Here is a critical point: When we offer neither encouragement or discouragement, when we are indifferent, it creates doubt, kills confidence and affects performance in a negative way. So, in giving no feedback, it is the same as giving negative feedback. In some ways, it’s actually worse. Sometimes it is better to know that you stand in a negative space with someone than not knowing where you stand at all.

So, here is a simple formula to remember: Positive in gets positive out; Negative in gets negative out; Nothing in gets negative out.

The verse from Colossians 3:21 reminds, “Fathers, do not provoke your children, lest they become discouraged.” At the same time, don’t be indifferent to them either, because they will become discouraged.

Going back to the 5:1 ratio we discussed at the beginning of this study, ideally people should receive five positive inputs to every negative input. There are very few people who receive this ratio of encouragement to discouragement. Encouragement can be as simple as a smile or a “thank you” or a “good morning.” Anything we can do to put something positive into the mind of our neighbor is a good thing. The thing to remember is that if we ignore our neighbor, it’s the same as if we are negative to our neighbor.

Let’s think for a second about the person who puts the groceries in our bag at the store. This person receives negative feedback if he or she breaks some eggs, or puts too much stuff in a bag. They probably don’t receive a lot of positive comments, not because they don’t do a good job but because people are too busy looking at or talking on their phones when checking out of a store that they don’t notice the people who work there unless they can’t find something or unless they do something wrong. A simple “thank you” can go a long way. It means, “I notice you and I appreciate you.” Negative input, of course, is going to be discouraging in this instance. But no input is going to leave the person bagging the groceries thinking that he or she must be doing a bad job, because no one is taking notice of them, except when they do something wrong.

When someone does something wrong, constructive criticism (notice the use of the word “constructive” as opposed to destructive, which is tearing someone down and completely shattering their confidence) is warranted. We are all quick to criticize when we don’t like something. We can all stand to learn to be better at complimenting when we like something. When someone gets something right, we’ve all got to do a better job of saying something positive. Because just as positive input results in positive output, a positive output by someone should result in a positive feedback, not in indifference.

Many of us have used the phrase, “that’s the best $20 I’ve ever spent.” Well, among the best instances of best $20 I’ve ever spent was when I waited outside while the garbage truck was in my neighborhood and offered the driver $20 to go buy lunch that day. He told me, “I drive this truck alone, and on most days I speak to no one the entire day. Thank you for making me feel valued today.” Money well spent!

We are all quick to point out when something goes wrong. We need to be even more quick when it comes to pointing out when something goes right.

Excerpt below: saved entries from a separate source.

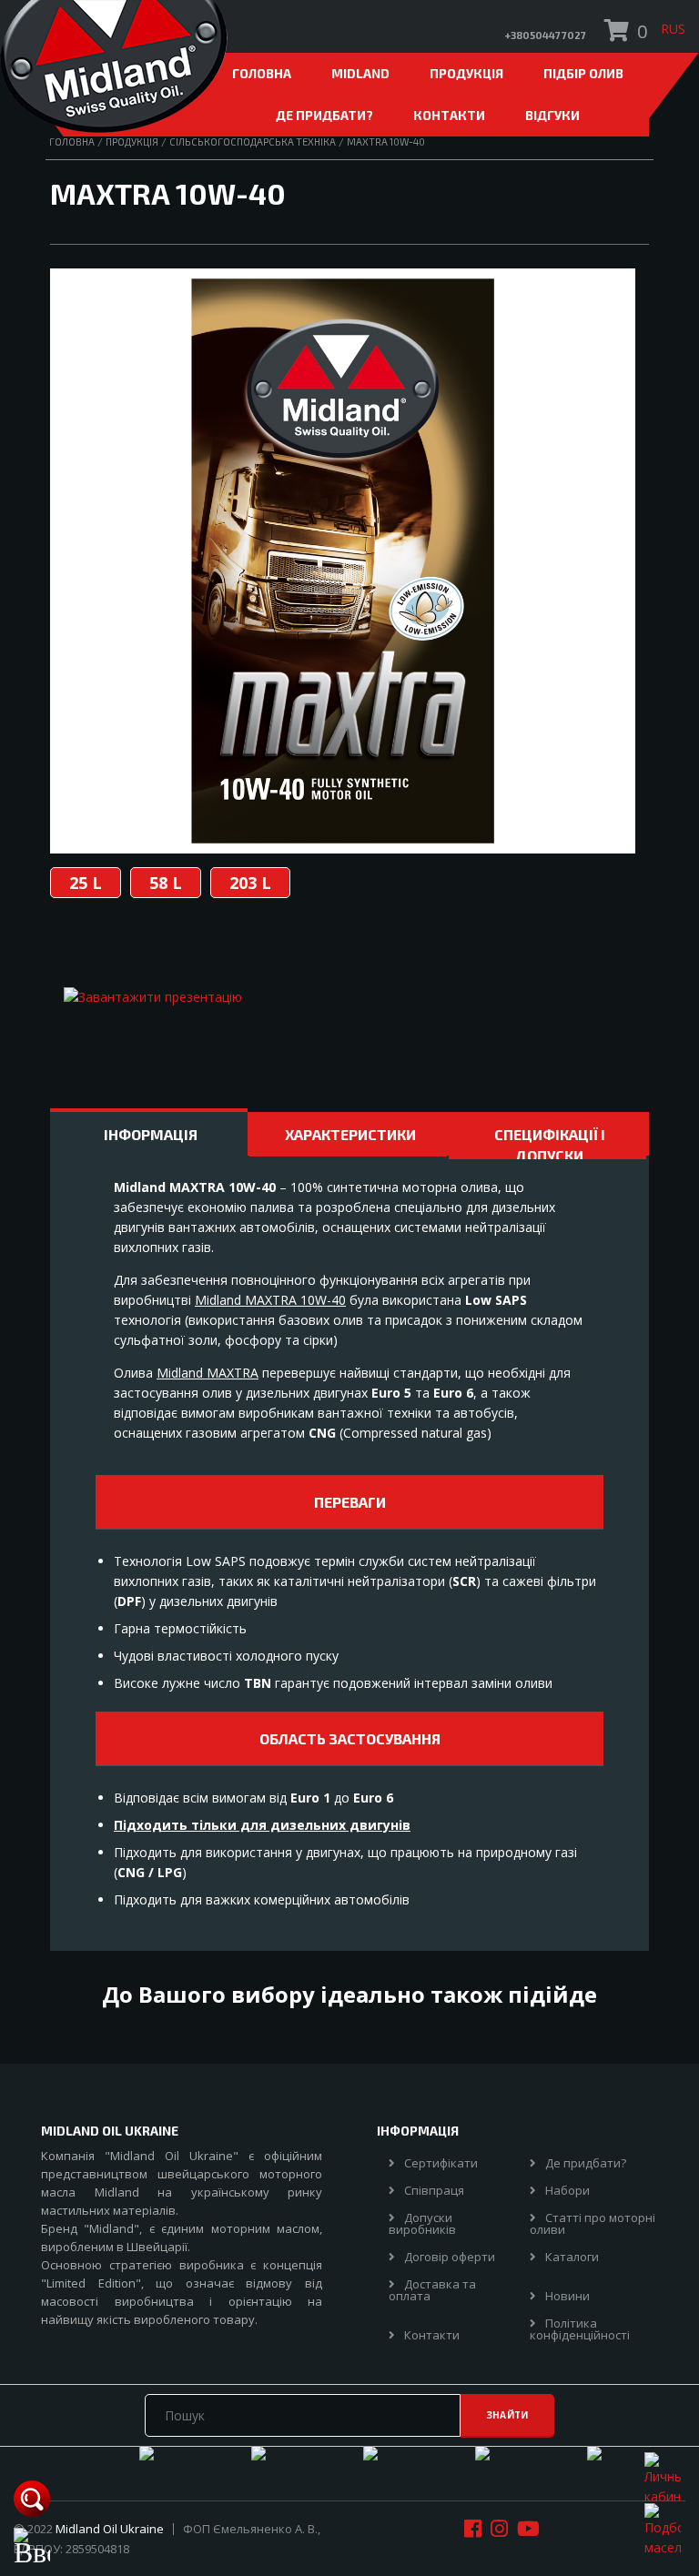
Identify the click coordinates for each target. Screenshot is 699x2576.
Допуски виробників (422, 2224)
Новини (567, 2296)
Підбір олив (583, 73)
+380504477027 (545, 35)
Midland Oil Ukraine (110, 2528)
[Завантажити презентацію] (153, 997)
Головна (261, 73)
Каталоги (572, 2257)
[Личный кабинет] (662, 2478)
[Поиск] (32, 2495)
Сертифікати (441, 2163)
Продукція (466, 73)
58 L (165, 883)
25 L (85, 883)
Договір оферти (449, 2257)
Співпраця (434, 2191)
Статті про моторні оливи (592, 2224)
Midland (360, 73)
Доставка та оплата (432, 2290)
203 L (250, 883)
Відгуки (552, 115)
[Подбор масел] (662, 2529)
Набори (567, 2191)
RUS (673, 28)
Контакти (449, 115)
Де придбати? (324, 115)
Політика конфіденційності (580, 2329)
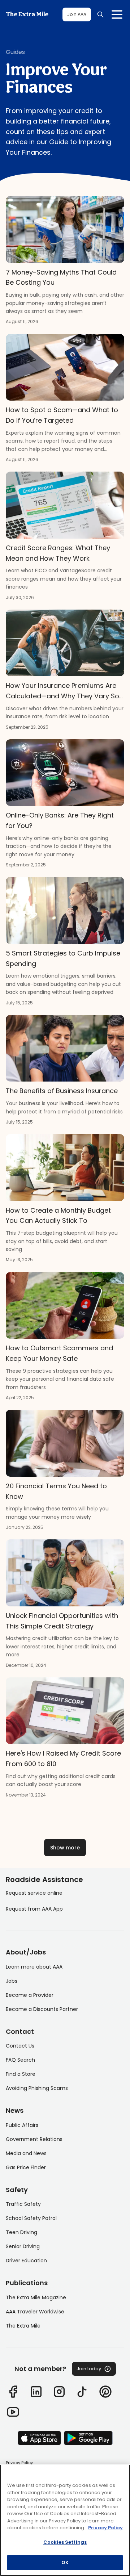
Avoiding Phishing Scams (37, 2088)
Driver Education (26, 2260)
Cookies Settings (65, 2542)
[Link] (13, 2391)
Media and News (26, 2153)
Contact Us (20, 2045)
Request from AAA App (34, 1908)
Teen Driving (21, 2232)
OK (65, 2562)
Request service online (34, 1893)
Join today (89, 2368)
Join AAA (76, 14)
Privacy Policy (19, 2463)
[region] (65, 2520)
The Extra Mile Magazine (36, 2297)
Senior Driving (23, 2246)
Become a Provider (29, 1995)
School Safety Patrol (31, 2218)
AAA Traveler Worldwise (35, 2311)
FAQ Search (20, 2059)
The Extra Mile (27, 14)
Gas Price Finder (26, 2167)
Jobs (11, 1981)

Lord, thank You for the people around me who do the common things that I take for granted; like the clerk at the grocery store who puts my groceries in the bag, or the bank teller, or the sanitation engineer who picks up the garbage, who drives alone each day and probably talks to no one.

May I have opportunities to encourage and thank these people, so that they know they are important. Help me not to take the good things people do for granted, but instead to express my gratitude, so that others may feel filled with encouragement. Amen.

Positive in, positive out
Negative in, negative out.
Nothing in, negative out.

Don’t forget to be positive when something goes right.